● **Written instruction**
Could you recast the rows, from the line with "Facebook (170, 309)" up to and including the line with "クリーニング事故賠償基準 (49, 961)", as a Markdown table with the columns Number and Line, one table row per line and blank lines left out?

● **Provided material**
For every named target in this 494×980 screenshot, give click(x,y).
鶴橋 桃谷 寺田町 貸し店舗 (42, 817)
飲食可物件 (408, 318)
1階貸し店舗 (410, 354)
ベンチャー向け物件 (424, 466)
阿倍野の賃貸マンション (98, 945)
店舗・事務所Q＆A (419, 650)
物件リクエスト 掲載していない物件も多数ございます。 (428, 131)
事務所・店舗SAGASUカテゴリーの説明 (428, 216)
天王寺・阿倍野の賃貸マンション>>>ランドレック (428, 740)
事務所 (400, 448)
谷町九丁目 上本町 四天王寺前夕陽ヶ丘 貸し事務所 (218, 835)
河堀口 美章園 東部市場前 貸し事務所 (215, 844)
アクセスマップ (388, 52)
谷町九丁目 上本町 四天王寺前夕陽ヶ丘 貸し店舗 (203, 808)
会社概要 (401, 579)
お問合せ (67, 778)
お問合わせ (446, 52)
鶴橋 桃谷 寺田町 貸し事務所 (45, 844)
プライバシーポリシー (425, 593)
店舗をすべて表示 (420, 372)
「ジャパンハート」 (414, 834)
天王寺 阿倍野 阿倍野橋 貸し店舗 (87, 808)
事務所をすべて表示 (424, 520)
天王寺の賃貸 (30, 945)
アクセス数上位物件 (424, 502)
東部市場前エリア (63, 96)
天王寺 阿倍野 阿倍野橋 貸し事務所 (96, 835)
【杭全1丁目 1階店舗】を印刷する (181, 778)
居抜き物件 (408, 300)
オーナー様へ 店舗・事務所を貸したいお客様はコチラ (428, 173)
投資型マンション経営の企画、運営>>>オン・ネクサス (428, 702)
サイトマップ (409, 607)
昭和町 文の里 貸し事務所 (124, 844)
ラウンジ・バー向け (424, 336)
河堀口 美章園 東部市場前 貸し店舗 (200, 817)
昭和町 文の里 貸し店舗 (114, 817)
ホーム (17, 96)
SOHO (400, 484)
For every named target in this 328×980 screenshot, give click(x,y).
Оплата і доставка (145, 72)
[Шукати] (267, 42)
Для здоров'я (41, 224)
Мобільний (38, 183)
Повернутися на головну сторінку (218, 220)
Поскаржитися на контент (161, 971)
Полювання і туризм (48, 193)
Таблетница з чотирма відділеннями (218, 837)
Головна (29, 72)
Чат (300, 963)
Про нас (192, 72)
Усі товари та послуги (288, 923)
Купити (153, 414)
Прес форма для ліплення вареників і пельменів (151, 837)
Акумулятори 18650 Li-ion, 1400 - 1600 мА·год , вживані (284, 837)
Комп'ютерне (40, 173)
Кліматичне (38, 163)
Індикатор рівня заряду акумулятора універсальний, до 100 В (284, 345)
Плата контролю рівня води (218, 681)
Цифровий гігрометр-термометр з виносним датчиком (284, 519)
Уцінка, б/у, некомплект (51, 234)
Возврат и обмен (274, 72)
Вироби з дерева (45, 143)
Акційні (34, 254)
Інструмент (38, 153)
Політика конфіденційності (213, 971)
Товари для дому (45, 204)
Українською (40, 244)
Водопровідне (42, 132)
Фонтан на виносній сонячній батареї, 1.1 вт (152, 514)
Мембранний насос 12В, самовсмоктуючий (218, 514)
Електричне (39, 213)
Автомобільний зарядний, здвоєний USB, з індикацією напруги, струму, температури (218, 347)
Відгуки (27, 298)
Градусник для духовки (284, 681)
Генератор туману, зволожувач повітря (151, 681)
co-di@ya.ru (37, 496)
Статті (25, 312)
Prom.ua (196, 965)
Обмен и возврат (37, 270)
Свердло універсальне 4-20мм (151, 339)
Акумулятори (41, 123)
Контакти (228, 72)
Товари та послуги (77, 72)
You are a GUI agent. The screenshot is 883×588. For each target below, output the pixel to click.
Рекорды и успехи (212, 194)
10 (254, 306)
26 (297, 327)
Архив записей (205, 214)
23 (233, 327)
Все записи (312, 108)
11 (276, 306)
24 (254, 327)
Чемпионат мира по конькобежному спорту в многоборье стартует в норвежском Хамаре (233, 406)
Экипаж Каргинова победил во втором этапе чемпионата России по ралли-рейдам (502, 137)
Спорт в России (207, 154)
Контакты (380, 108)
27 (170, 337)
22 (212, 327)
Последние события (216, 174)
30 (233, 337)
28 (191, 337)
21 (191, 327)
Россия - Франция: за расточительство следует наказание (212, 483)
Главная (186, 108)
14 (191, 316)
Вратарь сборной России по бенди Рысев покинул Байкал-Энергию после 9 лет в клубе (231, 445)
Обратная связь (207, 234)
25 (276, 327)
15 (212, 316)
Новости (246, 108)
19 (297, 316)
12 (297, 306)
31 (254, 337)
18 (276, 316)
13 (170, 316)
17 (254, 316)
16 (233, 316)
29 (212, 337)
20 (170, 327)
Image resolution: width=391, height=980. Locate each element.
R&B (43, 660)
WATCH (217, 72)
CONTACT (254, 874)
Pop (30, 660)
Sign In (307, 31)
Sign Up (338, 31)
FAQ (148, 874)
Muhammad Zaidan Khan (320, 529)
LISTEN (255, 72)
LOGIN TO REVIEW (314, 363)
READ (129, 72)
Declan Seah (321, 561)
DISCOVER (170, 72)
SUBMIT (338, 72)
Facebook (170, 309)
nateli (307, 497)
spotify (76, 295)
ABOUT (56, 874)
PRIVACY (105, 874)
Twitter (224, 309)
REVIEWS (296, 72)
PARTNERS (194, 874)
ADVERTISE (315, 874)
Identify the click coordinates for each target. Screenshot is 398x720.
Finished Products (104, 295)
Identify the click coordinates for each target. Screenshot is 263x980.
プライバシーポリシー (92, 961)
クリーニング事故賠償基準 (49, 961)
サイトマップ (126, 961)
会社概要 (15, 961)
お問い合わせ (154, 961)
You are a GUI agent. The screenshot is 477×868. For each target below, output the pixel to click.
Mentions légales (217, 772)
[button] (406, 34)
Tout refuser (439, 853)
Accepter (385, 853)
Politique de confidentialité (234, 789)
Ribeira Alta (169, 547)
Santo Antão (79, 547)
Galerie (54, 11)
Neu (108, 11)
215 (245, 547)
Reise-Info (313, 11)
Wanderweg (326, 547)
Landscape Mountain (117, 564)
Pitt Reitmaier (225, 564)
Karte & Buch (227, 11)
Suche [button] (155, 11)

● **Task answer**
| Number | Line |
|---|---|
| 1 | Facebook (170, 309) |
| 2 | nateli (307, 497) |
| 3 | spotify (76, 295) |
| 4 | ABOUT (56, 874) |
| 5 | PRIVACY (105, 874) |
| 6 | Twitter (224, 309) |
| 7 | REVIEWS (296, 72) |
| 8 | PARTNERS (194, 874) |
| 9 | ADVERTISE (315, 874) |
| 10 | Identify the click coordinates for each target. Screenshot is 398x720. |
| 11 | Finished Products (104, 295) |
| 12 | Identify the click coordinates for each target. Screenshot is 263x980. |
| 13 | プライバシーポリシー (92, 961) |
| 14 | クリーニング事故賠償基準 (49, 961) |